Passage shown ▸
▽

Swami Vivekananda, the great patron saint of yoga who delivered so many talks and
wrote so many books to a western audience at the time when World War I was ravaging
the western hemisphere, speaking of the aim of Raja-yoga while perhaps unknowingly
addressing the shaman as well in a particular statement, in his Raja-Yoga said that "the aim of all training should be to make the man grow. The man who influences, who throws his magic, as it were, upon his fellow beings, is a dynamo of power, and when that man is ready, he can do anything and everything he likes (p. 239)." This is exemplified by Christ's retreat to the desert to meditate for forty days. It is this type of mental training which, in the case of Raja-yoga, reaches a highly scientific form.

The itinerant differences between shamanism on one hand, and Yoga and ceremonial magic on the other, is that the former has usually always come from societies without a written language, and hence no written record, whereas the latter have come
from highly literate and record-keeping cultures; India and Europe. Ceremonial magic
and yoga, due to the development of book printing and its increasingly efficient means of transmitting information, had the opportunity to refine themselves and change in an academic way, whereas classical shamanism hasn't been afforded this exposure to widespread evolution involving a large (comparatively) segment of the population. It can be seen in these three instances, however, that altered states are not only an intrinsic part of deep, life-and-world-changing spiritual work, but they are a means to that end, the vessel by which one goes out into the black ocean of the collective unconscious.

A friend of mine named John described shamanism as the "granddaddy of all religions," and I think there might be some truth to that. He said that "a shaman is
someone who walks between the worlds," who is an "intermediary" for the tribe. I
question whether the role of shaman is available to us today, in our concrete and neon mazes.

Keeping in mind all we have covered, I think we can come up with some idea of how to seek and converse with one's own shaman-self, if you will. It is obvious that there
is a particular brain state which allows one to use one's own imagination towards, well, a lot of different ends. But our purpose is to understand how these states allow us to affect change in our lives, using supposedly "mysterious" ends. Its all very simple; the experiences which occur as a result are gigantic. Let's say there is an aspect of ourselves we wish to heal, a wound that was caused long ago and we haven't the courage to face it, to go back into that space. Often, shitty things that have happened to us, even if we don't think about them consciously very often, can have disastrous affects on our lives.

Whether it was early childhood or a year ago, we all accumulate baggage which proves to be quite heavy after some time. We've all heard about "venting" and "letting of some steam," either through playing football, the drums, shooting off a gun in the desert, punching a wall, or boring one's coworkers to tears. This is healthy, but it doesn't do anything to get rid of the simmering pot or the water. One has to get at the root, like with a weed.

A way of 'getting to the root' is to first of all find a space where one can be
undisturbed for a little while, and arrange it any way one likes; it should be a temporary representation of your inner temple, if you will; an extension of that just as much as for some a truck might be an extension of their character. Sit down, lie down, stand, it doesn't matter. Just be comfortable and aware. Close your eyes, and just let your head soar for a while. Observe the flow of thoughts as you would observe a river from the bank. Then start to rein in the monkeys, as it were, and focus the mind. It could be on a mental image, shape, idea, word, it doesn't matter. Just try to get all of yourself focused on one thing, and keep doing it for a little while.

△

Task list ▸
A – Decide whether each statement agrees with the passage on shamanism, answering yes or no and quoting the words of the passage that settle it: (i) Shamanism has usually come from societies without a written language. (ii) Christ retreated to the desert to meditate for thirty days. (iii) John called shamanism the "granddaddy of all religions."
B – Reproduce the passage on shamanism word for word, everything from "Keeping in mind" down to "on our lives.".
The lines after this point aren't needed for anything here.

Supplied data ▸
▽

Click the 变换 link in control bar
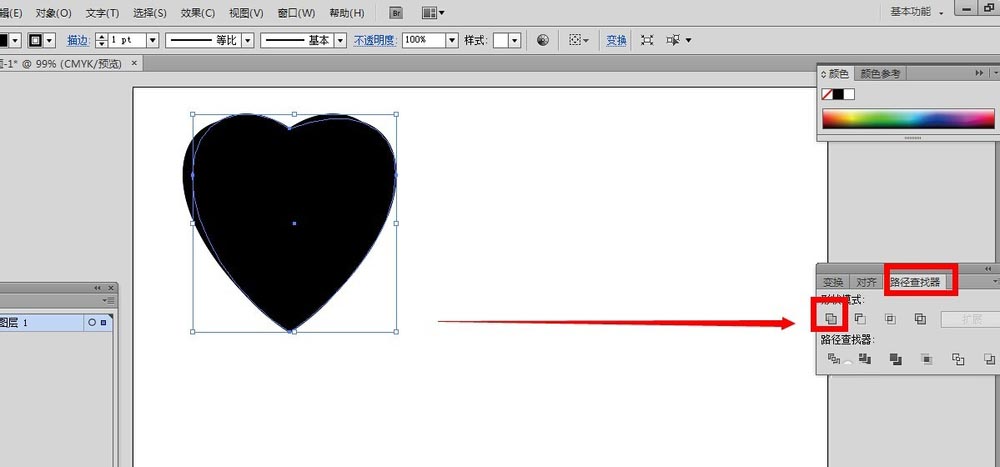(616, 40)
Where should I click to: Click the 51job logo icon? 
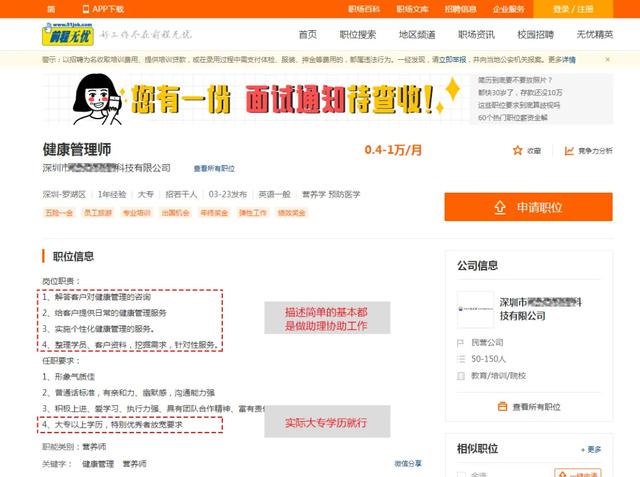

△

Solution list ▸
A –
(i) Yes: "the former has usually always come from societies without a written language"
(ii) No: "Christ's retreat to the desert to meditate for forty days"
(iii) Yes: "A friend of mine named John described shamanism as the "granddaddy of all religions,""

B –
Keeping in mind all we have covered, I think we can come up with some idea of how to seek and converse with one's own shaman-self, if you will. It is obvious that there
is a particular brain state which allows one to use one's own imagination towards, well, a lot of different ends. But our purpose is to understand how these states allow us to affect change in our lives, using supposedly "mysterious" ends. Its all very simple; the experiences which occur as a result are gigantic. Let's say there is an aspect of ourselves we wish to heal, a wound that was caused long ago and we haven't the courage to face it, to go back into that space. Often, shitty things that have happened to us, even if we don't think about them consciously very often, can have disastrous affects on our lives.